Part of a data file

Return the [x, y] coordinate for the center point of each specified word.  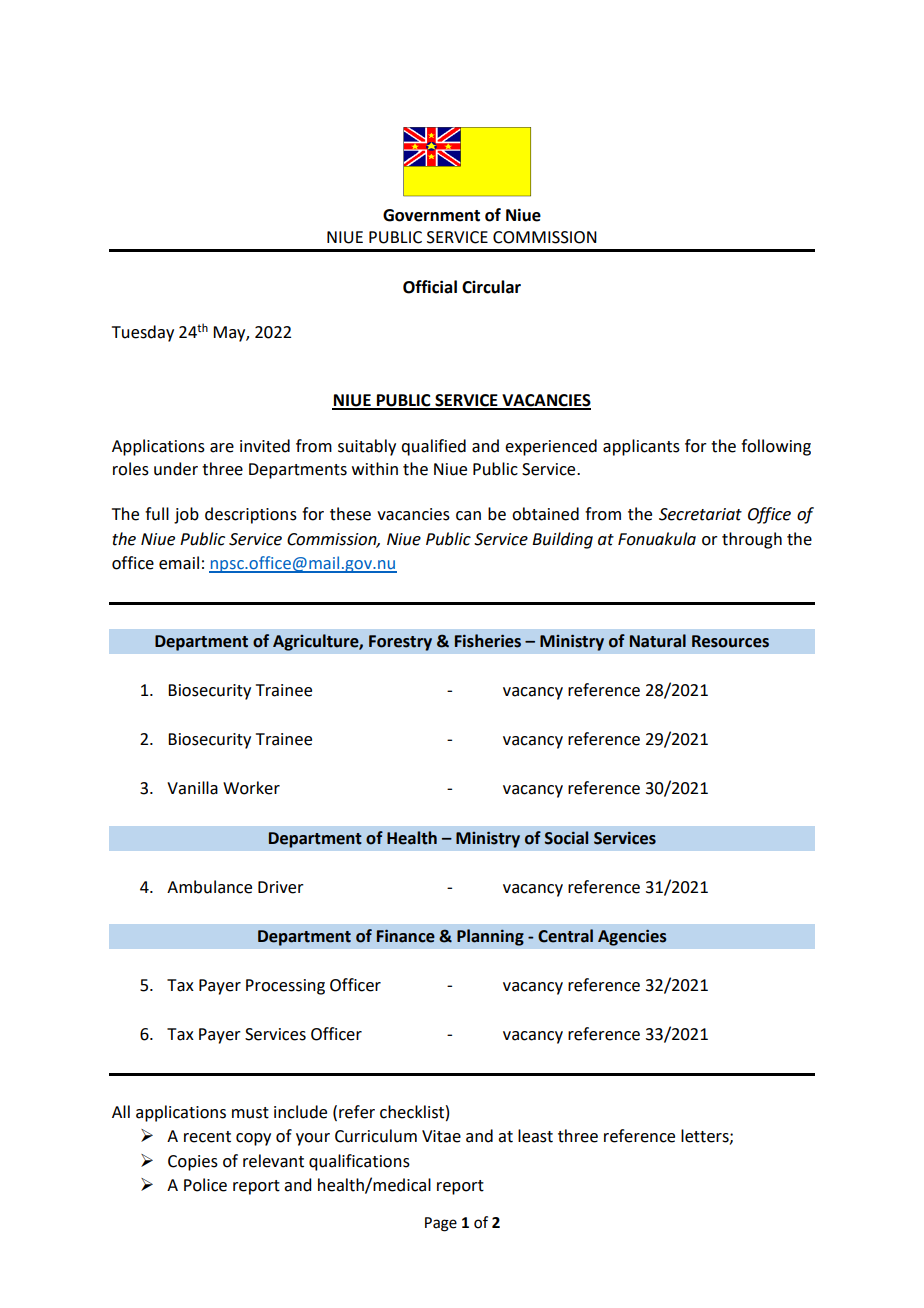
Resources [730, 641]
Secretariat [700, 514]
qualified [433, 447]
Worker [251, 788]
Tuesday [143, 333]
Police [205, 1185]
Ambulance [209, 887]
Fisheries [488, 641]
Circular [491, 287]
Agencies [632, 938]
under [176, 469]
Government [431, 215]
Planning [490, 937]
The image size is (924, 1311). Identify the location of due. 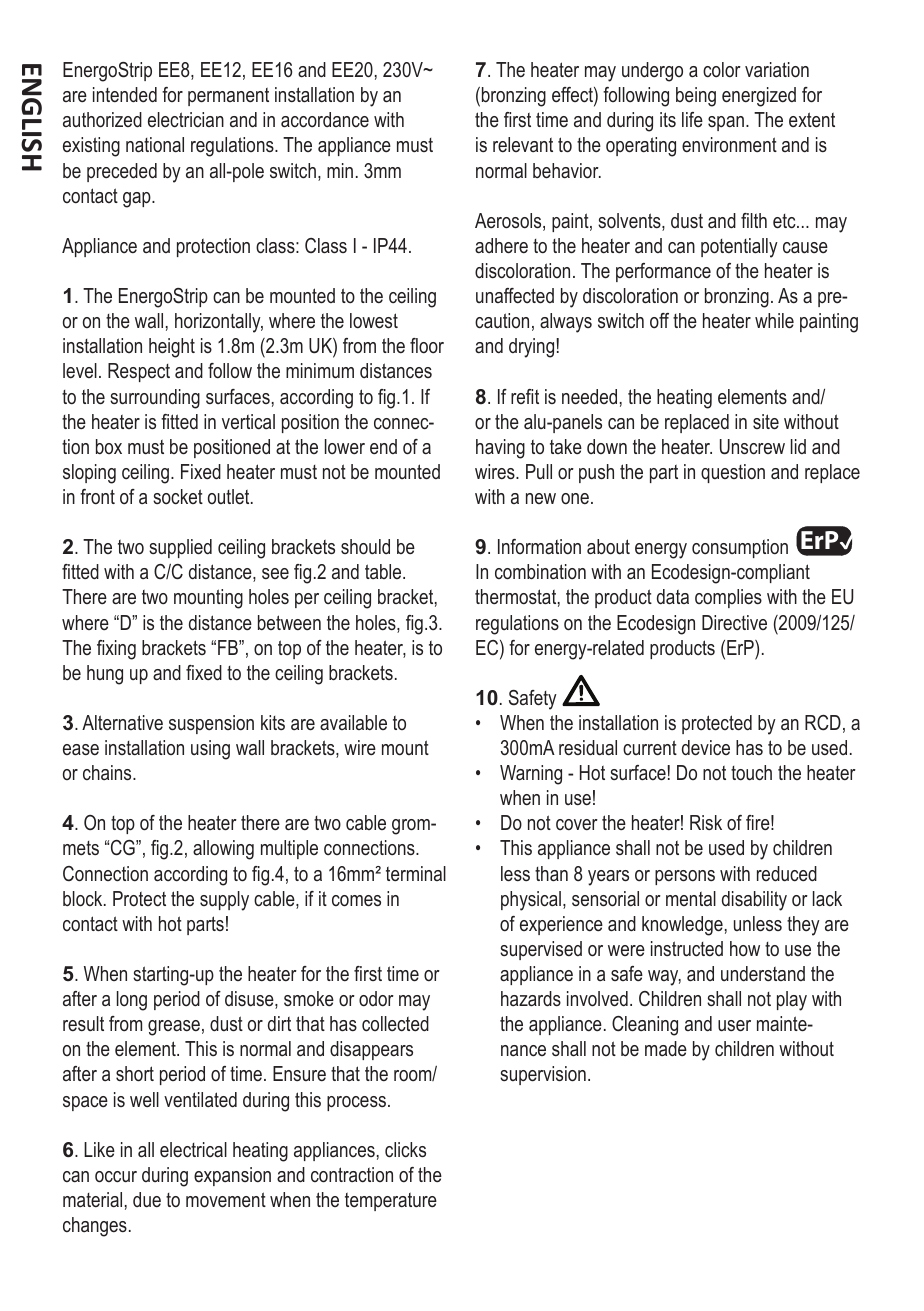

TO DO: Copy out every line of the listing above with "Tuesday" switched to "Wednesday" and nothing else altered. Omit the pictures.

WRITTEN RESPONSE:
Return the [x, y] coordinate for the center point of each specified word.  
Resources [730, 641]
Secretariat [700, 514]
qualified [433, 447]
Worker [251, 788]
Wednesday [143, 333]
Police [205, 1185]
Ambulance [209, 887]
Fisheries [488, 641]
Circular [491, 287]
Agencies [632, 938]
under [176, 469]
Government [431, 215]
Planning [490, 937]
The image size is (924, 1311). Identify the location of due. 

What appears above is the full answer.